Firsts for Women in United States Politics: 

1848:  Seneca Falls, New York held as a meeting place for the first women's rights convention in Unites States history. Leaders of the convention were Elizabeth Cady Stanton and Lucretia Mott. Meeting birthed the Declaration of Sentiments which called for womens suffrage, among other rights. 

1866:  Elizabeth Cady Stanton attempted to run for the U.S. House of Representatives, regardless of her ineligibility to vote. 

1872: A stockbroker and publisher by the name of Victoria Woodhull ran for president on the United States on the Equal Rights Party ticket. 

1887: As the first woman elected as mayor of Argonia, Kansas, Susanna Salter broke the barrier between women and holding local political office. 

1894: Clara Cressingham, Carrie Holly, and Frances Klock were elected into the Colorado House of Representatives. Broke the barrier between women and holding state legislature. 

1896: The first woman state senator, Martha Hughes Cannon was elected out of Utah. 

1917: The first woman ever elected to Congress was Jeannetta Rankin, a republican from Montana. 

1920: The 19th Amendment to the Constitution was ratified, allowing women to vote. This gave all females the opportunity to participate in politics. 1922: Georgia Democrat, Rebecca Latimer Felton was the first women to serve in the United States Senate. 

1924: Lena Springs from South Carolina was the first women to receive votes for the Vice Presidential nomination. 

1933: Appointed by President Franklin D. Roosevelt, Frances Perkins became the first women to serve in a presidential cabinet as the Secretary of Labor. 

1963: Lorna Lockwood from Arizona became chief justice of a state supreme court, making her the first women to do so. 

1968: The New York Democrat, Shirley Chisholm was the first African American woman th serve in Congress.

1972: Shirley Chisholm ran for president in the Democratic primaries. She was unable to obtain votes to become the Democratic candidate for president. 

1977: Patricia Roberts Harris was the first African American woman to serve on a presidential cabinet. She held the position: Secretary of Housing and Urban Development.

1981: President Ronald Reagan appointed Sandra Day O'Connor as the first woman to ever sit on the United States Supreme Court. 

1984: Geraldine A. Ferraro became the first woman to ever run on a major party's national ticket as a Vice Presidential running mate. The ticket only captures 13 electoral votes. 

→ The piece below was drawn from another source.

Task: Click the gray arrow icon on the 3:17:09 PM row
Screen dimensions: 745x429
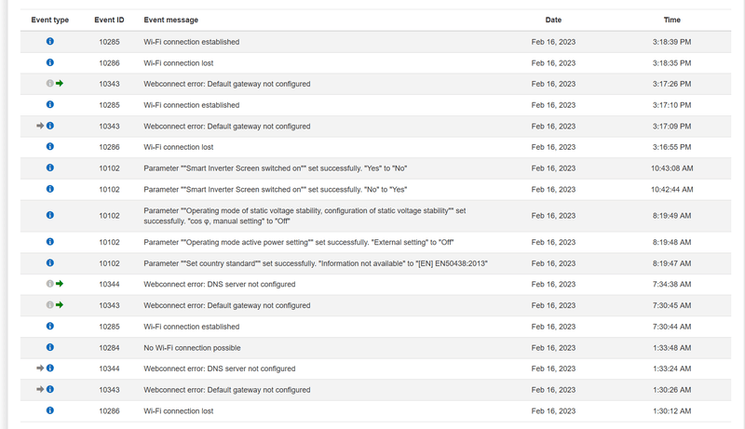Action: 40,126
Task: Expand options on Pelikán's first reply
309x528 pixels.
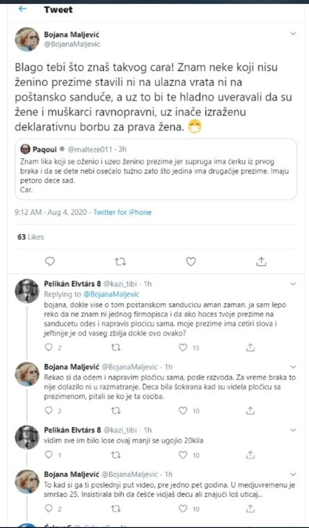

1990: Kansas Democrat Joan Finney was the first woman to ever beat out an incumbent governor. 

1992: Carol Moseley Braun was the first African- American elected to the United States Senate.

1997: The first women to serve as United Stated Secretary of State was Madeleine K. Albright. 2001: Hilary Rodham Clinton was the first, First Lady, to be elected to the United States Senate. 

2001: The first woman to hold the position of National Security Advisory was Condoleezza Rice. 

2005: Condoleezza Rice was the first Republican, African America, woman, to serve as United States Secretary of State. 

2005: Governor Christine Gregoire and Senator's Patty Murray and Maria Cantwell allowed Washington State to become the first to have both governor and two senators in office at the same time.

2008: Hilary Rodham Clinton became the first woman to win a major party's presidential primary.2008: Sarah Palin became the first woman to appeal as a vice-presidential candidate on a national GOP ticket.